The other impressive thing about Clash of Clans is the ability to play on everything. The cloud sync for this game is cross platform and happens in real time. While I am more likely to pick up my tablet for longer gameplay sessions, checking in on my village from my phone is quick and easy. I long for a world where every game in the Google Play Store is as capable in this respect as Clash of Clans. It's the cloud experience we were promised way back when, but is likely expensive to build and maintain.
Clash of Clans breaks things down well. There aren't a lot of particularly advanced concepts for beginners, and once you realize the long-term purpose of your village it becomes a lot more fun. Developing strategies for attack and defense, learning from your previous village builds and building tactics around the limitations of your buildings and soldiers becomes the order of the day. It doesn't really matter which battle rank you are, the game increases naturally in difficulty and pits you against players with mostly similar tools. As matchmaking goes, it's an impressive experience that keeps me thinking about the next battle.
Clash of Clans doesn't feel like a grind, it feels like a constantly changing puzzle.
There's no shortage of complaints about Clash of Clans being a "play to win" game that is only fun to people who spend money. To date, I've spent $15 on Clash of Clans. The gems from those purchases went toward upgrading my base in the early stage of the game, where every build phase meant waiting for an hour or two and delayed everything I wanted to do next. When my Town Hall hit Level 5 and I joined the Silver League II battle group, it became clear that I needed to stick around and focus on combat aspects of the game. I'm playing against more skilled players and losing more frequently, which felt like a natural point to stop speeding through the game. I am unlikely to want to spend actual money on gems again, since the game rewards me with all the gems I need for things like artificially speeding up my resource collectors. While I can't speak for everyone, it seems like this would be true for many.

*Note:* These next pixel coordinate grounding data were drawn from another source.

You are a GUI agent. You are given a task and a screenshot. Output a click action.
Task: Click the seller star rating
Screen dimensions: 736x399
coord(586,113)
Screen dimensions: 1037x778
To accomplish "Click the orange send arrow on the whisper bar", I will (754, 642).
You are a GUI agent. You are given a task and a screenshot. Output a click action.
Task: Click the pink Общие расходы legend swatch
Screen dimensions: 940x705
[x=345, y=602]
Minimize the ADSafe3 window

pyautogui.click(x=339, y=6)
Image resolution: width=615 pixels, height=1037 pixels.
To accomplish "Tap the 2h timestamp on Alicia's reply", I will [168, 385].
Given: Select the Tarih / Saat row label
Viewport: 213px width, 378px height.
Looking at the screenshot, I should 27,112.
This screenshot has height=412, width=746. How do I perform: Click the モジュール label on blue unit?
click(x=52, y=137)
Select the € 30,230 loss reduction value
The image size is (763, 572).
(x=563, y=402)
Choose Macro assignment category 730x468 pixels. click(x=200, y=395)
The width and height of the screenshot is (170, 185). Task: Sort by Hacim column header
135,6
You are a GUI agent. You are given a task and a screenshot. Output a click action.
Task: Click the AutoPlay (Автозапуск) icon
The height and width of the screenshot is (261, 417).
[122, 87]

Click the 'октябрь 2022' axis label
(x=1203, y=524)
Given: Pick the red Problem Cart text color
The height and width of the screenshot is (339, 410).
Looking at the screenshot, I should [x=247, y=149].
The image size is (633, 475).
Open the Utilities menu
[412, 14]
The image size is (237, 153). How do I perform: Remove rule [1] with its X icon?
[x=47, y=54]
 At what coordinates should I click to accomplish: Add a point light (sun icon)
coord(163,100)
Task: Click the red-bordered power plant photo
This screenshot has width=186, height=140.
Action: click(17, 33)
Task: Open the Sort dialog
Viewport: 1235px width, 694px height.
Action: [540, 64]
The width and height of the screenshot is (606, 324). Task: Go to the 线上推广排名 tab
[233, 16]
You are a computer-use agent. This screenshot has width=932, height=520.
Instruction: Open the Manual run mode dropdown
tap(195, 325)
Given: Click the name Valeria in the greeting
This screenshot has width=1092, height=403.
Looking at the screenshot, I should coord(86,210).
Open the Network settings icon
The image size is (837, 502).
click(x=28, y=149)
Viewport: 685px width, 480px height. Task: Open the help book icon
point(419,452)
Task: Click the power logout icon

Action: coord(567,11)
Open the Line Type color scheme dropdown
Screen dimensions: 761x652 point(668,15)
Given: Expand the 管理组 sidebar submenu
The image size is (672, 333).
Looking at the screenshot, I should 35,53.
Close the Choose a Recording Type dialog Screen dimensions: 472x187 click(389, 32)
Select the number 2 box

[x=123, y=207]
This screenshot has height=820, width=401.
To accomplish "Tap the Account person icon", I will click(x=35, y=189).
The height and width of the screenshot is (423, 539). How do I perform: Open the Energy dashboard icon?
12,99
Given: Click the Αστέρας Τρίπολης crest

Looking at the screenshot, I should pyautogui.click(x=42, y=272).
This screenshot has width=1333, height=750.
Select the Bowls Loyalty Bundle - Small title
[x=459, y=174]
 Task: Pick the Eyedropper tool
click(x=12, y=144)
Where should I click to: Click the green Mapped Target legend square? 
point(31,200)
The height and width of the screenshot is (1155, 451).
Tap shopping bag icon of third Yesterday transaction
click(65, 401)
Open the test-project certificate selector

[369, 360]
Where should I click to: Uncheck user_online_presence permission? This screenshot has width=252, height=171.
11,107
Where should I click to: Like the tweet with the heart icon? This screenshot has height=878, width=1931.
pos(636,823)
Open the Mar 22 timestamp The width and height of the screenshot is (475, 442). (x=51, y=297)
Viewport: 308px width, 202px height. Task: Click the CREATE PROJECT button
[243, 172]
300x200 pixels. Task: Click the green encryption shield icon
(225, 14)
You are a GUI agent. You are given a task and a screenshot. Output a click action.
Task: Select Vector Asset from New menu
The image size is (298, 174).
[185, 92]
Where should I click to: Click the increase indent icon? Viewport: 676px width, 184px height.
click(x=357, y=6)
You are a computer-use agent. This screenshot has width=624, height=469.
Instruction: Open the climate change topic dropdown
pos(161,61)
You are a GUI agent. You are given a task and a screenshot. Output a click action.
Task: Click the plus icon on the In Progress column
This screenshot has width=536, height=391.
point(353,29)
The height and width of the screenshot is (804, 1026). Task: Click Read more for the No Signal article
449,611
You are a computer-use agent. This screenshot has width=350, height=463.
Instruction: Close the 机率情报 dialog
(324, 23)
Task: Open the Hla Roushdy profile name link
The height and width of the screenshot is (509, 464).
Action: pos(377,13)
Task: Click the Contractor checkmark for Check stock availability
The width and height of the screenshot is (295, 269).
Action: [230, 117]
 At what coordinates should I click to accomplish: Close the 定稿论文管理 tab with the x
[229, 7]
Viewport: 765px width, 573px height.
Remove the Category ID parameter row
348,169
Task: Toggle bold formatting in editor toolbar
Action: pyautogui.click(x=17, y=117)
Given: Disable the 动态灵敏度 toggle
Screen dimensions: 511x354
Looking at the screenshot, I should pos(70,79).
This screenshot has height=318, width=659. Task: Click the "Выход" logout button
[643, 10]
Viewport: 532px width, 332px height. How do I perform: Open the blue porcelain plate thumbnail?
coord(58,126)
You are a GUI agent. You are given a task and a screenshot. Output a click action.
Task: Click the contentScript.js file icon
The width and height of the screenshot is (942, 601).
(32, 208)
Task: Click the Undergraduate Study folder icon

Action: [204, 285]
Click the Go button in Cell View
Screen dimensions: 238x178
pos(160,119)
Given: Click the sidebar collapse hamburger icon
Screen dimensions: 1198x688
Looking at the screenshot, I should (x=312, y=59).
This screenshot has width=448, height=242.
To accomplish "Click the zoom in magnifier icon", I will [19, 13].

I know that I have just barely scratched the surface of this game. I haven't done nearly as much in the way of Clan-based activities yet, which fits nicely with my mostly solo gameplay preference, but the game itself is growing and improving as I continue to play. The top tiers in this game are played by titans with monstrous armies and massive fortresses. The climb to that part of the game is going to be a long one, but that time is going to be spent learning the more advanced aspects of gameplay and so far it's been a lot of fun. Clash of Clans doesn't feel like a grind, it feels like a constantly changing puzzle. It's satisfying in the same way a good game of chess is satisfying, only here the chess board is always different and the pieces can number in the hundreds in the blink of an eye.
My biggest takeaway from 30 days in this game is how surprisingly fun this game has become. I play this game for about 30 minutes every day, split out into roughly five-minute segments in between tasks. The way I look at it, I've spent $15 on a game that has kept my attention for longer than most of the games I spend four times as much on, and in another 30 days I'll probably feel exactly the same way. If the quality of a game is determined by measuring gameplay and enjoyment over money spent, Clash of Clans is already in my top 50.